During the month of November, I will write a 50,000-word novel, abstain from shaving (not that anyone will be able to tell) and blog about the whole unfortunate thing.

So why write a novel? I won’t deny the appeal of adding another outlandish boast to my repertoire for cocktail parties and art-gallery soirées, but I’m also chiefly interested in the lessons to be learned from committing myself to a major project I know very little about and forcing myself to get through it by the skin of my teeth. I’m notoriously bad at committing to work until the eleventh hour (thanks, college!) and I’m eager to see if there’s actually any reward to be found in pacing oneself when undertaking a massive effort.

As for the lack of shaving? That’s more of a “just get it over with” type of situation. As a man, I am theoretically blessed with the super power of growing facial hair. But thanks to some rather unfortunate genes and sour luck, I rolled a few natural ones at my moment of conception and wound up a couple decades later with a distressingly uneven smattering of facial hair.

Thankfully, I live in a city where an unshaven person who spends hours each day writing a meandering novel looks just as natural as a fat man in a button-up shirt, spurs and a ten-gallon hat raising a pair of pistols to the heavens does in Texas. (I have never been to Texas but I am told this is what life means to a Texan.)

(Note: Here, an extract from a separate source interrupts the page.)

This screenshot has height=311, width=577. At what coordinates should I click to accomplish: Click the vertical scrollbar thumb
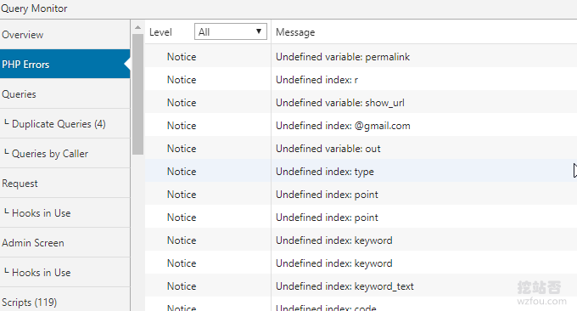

It’s an altogether foolish plan for self-improvement, but at least my friends and family will get a few cheap laughs at my expense.

For updates on my novel, beard status and sanity, kindly subscribe to my blog.

Yo blog where u at

Tuesday, February 3rd, 2009

Dear Reader,

Hi!

I haven’t been here in a while. I’ve been living this fascinating life where a lack of job prospects has lulled me into a significant creativity slump. Basically, nothing’s happening so I’ve got nothing to say. So yeah, I’ve broken a few pledges when it comes to writing continuously, but trust me on this one: the garbage I would have produced is a far more frightening prospect than the total lack of content I opted for instead.

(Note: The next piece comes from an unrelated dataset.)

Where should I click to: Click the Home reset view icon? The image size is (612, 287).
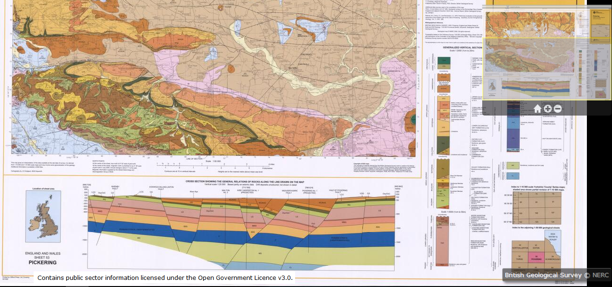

But that’s all ending today. I’ve streamlined (deleted) the majority of my website and this blog is now the primary feature. In the coming days I’ll restore all the old stuff — contact information, my resume, a list of things I’ve done — through the WordPress infrastructure. At the same time, I’m vowing to update my blog at least once per day. I really haven’t planned how I’ll do it, and there’s a pretty solid chance it won’t be worth reading, but what the hell. What’s a writer without his shitty, off-the-cuff generic prose?